What does the oath convey? It says for instance that the goal of a business manager 'is to serve the greater good,' that they 'will refrain from advancing their own narrow ambitions at the expense of others,' that they will be responsible not only for the shareholders but for the larger stakeholders. Nothing revolutionary, you think? It is no less than a declaration that 'Greed is no longer God.'
I must confess that of late I have been an avid reader of the growing case studies about the collapse of big business, the meltdown of the global finance and such like. Living and working in the US till a year ago, in my job, I had come to know big bankers, venture capitalists, hedge fund managers and generally, the movers of millions in minutes.

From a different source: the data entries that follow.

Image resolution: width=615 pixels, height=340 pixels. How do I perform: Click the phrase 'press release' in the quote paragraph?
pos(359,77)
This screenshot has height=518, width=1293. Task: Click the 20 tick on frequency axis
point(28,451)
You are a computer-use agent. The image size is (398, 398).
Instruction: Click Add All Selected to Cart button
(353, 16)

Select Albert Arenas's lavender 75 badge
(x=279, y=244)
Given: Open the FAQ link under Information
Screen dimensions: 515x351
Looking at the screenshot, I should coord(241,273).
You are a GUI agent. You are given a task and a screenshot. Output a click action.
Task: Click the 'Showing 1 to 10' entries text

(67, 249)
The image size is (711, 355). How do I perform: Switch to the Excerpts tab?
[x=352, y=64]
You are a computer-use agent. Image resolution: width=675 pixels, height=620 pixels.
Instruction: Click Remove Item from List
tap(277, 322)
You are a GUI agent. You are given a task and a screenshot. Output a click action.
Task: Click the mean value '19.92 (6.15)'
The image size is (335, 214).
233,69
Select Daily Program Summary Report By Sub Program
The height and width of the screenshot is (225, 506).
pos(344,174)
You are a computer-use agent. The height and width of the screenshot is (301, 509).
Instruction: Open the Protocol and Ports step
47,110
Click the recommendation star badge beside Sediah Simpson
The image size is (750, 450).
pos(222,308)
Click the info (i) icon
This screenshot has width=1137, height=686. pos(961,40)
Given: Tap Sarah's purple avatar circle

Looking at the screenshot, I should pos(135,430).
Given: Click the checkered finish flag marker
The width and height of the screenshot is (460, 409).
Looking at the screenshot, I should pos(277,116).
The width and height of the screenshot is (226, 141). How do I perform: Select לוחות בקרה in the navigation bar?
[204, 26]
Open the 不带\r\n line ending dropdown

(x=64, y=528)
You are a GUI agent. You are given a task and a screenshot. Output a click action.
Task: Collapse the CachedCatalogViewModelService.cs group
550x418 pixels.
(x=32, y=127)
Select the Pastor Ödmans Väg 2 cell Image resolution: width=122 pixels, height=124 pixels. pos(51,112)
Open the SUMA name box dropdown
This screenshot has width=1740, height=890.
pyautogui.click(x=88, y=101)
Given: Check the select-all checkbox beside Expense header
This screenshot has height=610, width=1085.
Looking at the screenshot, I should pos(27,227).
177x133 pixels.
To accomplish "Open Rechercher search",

In an earlier column here, I had narrated the story of one such hedge fund manager who was bemoaning how all his hard work had been futile. Their talk of acquisitions and mergers based on algorithms and simulated models seemed to resemble discussions between nuclear physicists about enrichment and reprocessing and was equally esoteric.
We ordinary folks understand money as in dollars and rupees, something to hold or buy in manageable or imaginable quantities. I knew that my inability to grasp anything in millions let alone trillions was due to my own limitations, but their world still seemed hugely substantial and somewhat magical. And then like magic a large part of it disappeared.
In India fortunately we have been somewhat insulated though not strictly 'decoupled' -- a phrase being used to indicate economies relatively independent from the global turbulence. We are even now talking of 6 per cent growth, while reconciling ourselves to some setbacks.
Follow the stories in the US, Europe, Japan, however, the mind-blowing numbers of trillions of losses, and the head begins to reel. Was there all this wealth really, who owned it, what did they do with it, how did they lose it? You need not be interested personally in money to be curious about its impact and its intersection with human behavior. Such is my condition.
Literature on this subject itself has become a cottage industry and there are hundreds of books out there explaining to simple folks like me, what happened.
What have I learnt reading these stories?
First, it appears that there was no one underlying cause for the collapse, but several which were occurring at the same time. Rather like the theories about why the Air France plane from Brazil to Paris went down so mysteriously into the Atlantic: not one failure but several at the same time, what is termed concurrent serial failure.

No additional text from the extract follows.